The feature, known as the messenger service, was originally designed to let a network administrator send warnings to users when, for example, a server is scheduled to go down for maintenance. Last year, bulk advertisers began using the tool to send pop-up advertising messages directly to a user's computer, and researchers say it would be simple for a virus writer to exploit the feature as well. The feature is not related to Microsoft's instant messaging software.

The warnings take on added urgency with the outbreak of several worms over the past few days that are affecting PCs and corporate networks.
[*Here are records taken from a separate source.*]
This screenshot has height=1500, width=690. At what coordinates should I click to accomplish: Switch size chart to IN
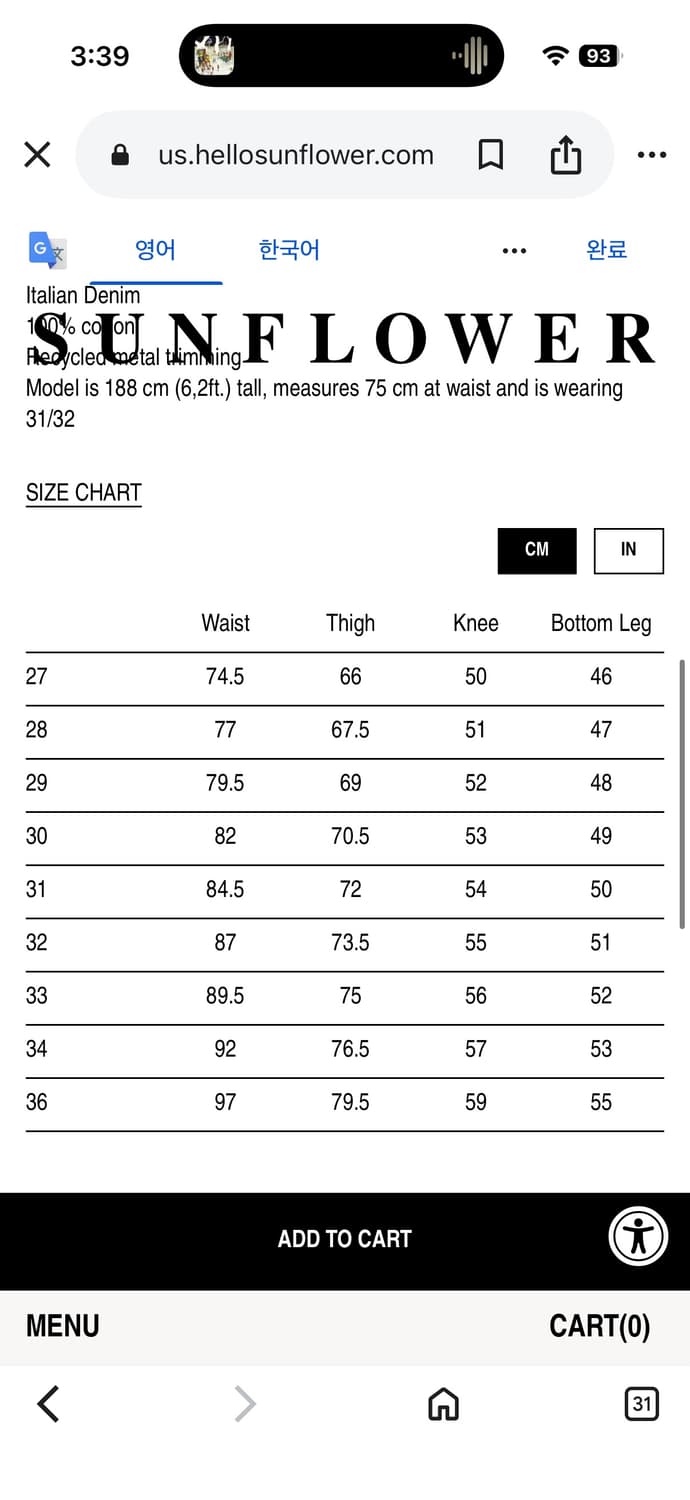628,550
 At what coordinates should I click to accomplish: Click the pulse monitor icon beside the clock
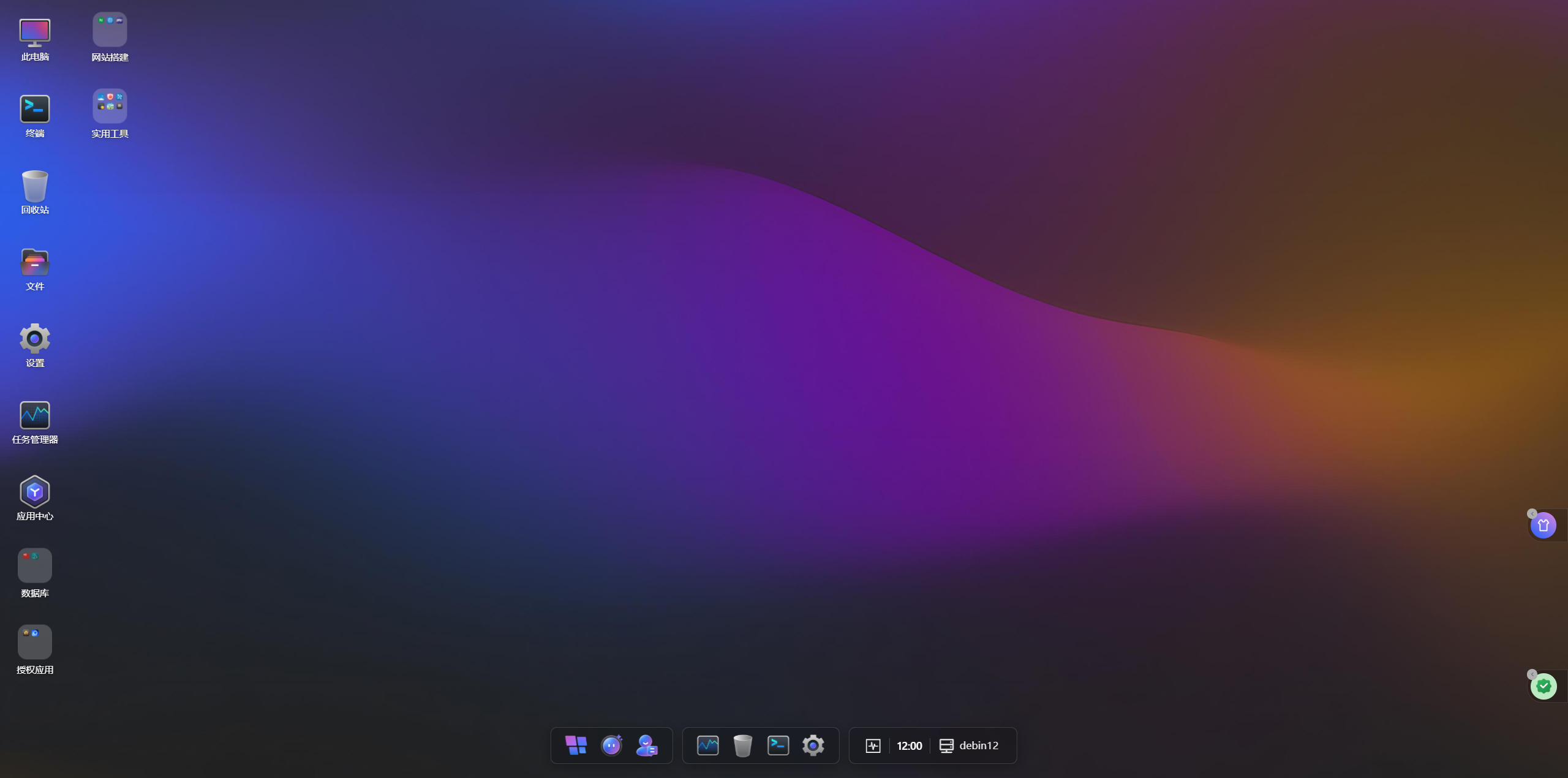873,746
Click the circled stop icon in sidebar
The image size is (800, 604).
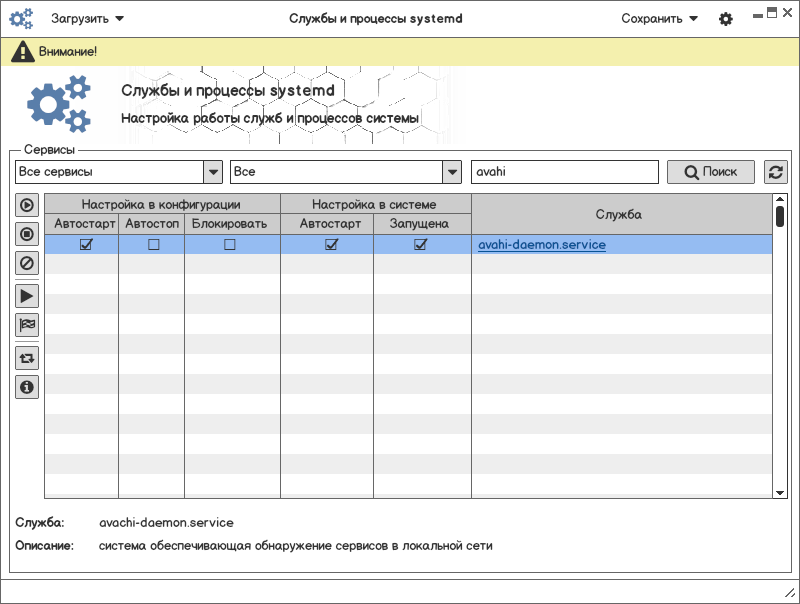click(x=27, y=235)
The MSBlast worm, the "good" Welchia/Nachi worm, a new version of the Sobig virus and the threat of a Direct X attack are all currently causing concern for Windows users.

Jack Clark, spokesman at security software company McAfee, explained that although the messenger service is not a threat on its own, it could easily be exploited to bring further misery for administrators and users. "Someone could write a virus that infects your machine and instructs it to send out those messages to everyone else," said Clark.

The messaging service, using a component called "Net Send", can be used to send a pop-up alert with 128 characters to either a single user, all users on a domain, or all users that have sessions with a particular server. This could allow spammers to send thousands or even hundreds of thousands of messages from a single command in a DOS shell, although Microsoft's Web site advises people to "use discretion when sending messages to multiple users".

Alex Shipp, a senior antivirus technologist at email security company MessageLabs, agreed the message service is a threat and recommended that administrators make sure it is turned off. "I haven't come across anyone in the past year that has used the messenger service. In general, things you are not using should be turned off -- it is probably best not to leave it up to the poor end user to make those decisions," he said.

In order to switch off the messenger service in Windows XP, Go to the Start button, click on Control Panel, Admin tools and choose Services. Then double click on Messenger and change the Start-Up type to Disabled. Finally, reboot the PC.

Microsoft was not available for comment.